**BRIEF**
Please copy all of the records exactly, leaving nothing out.

Stored data
BEGIN

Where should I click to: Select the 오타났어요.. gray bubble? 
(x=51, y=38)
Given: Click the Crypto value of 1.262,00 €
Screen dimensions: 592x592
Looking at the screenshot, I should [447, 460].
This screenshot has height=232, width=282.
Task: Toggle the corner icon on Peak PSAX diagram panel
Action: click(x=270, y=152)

END

**SOLUTION TO THIS PROBLEM**
Where should I click to: Select the 오타났어요.. gray bubble? 
(x=51, y=38)
Given: Click the Crypto value of 1.262,00 €
Screen dimensions: 592x592
Looking at the screenshot, I should [447, 460].
This screenshot has height=232, width=282.
Task: Toggle the corner icon on Peak PSAX diagram panel
Action: click(x=270, y=152)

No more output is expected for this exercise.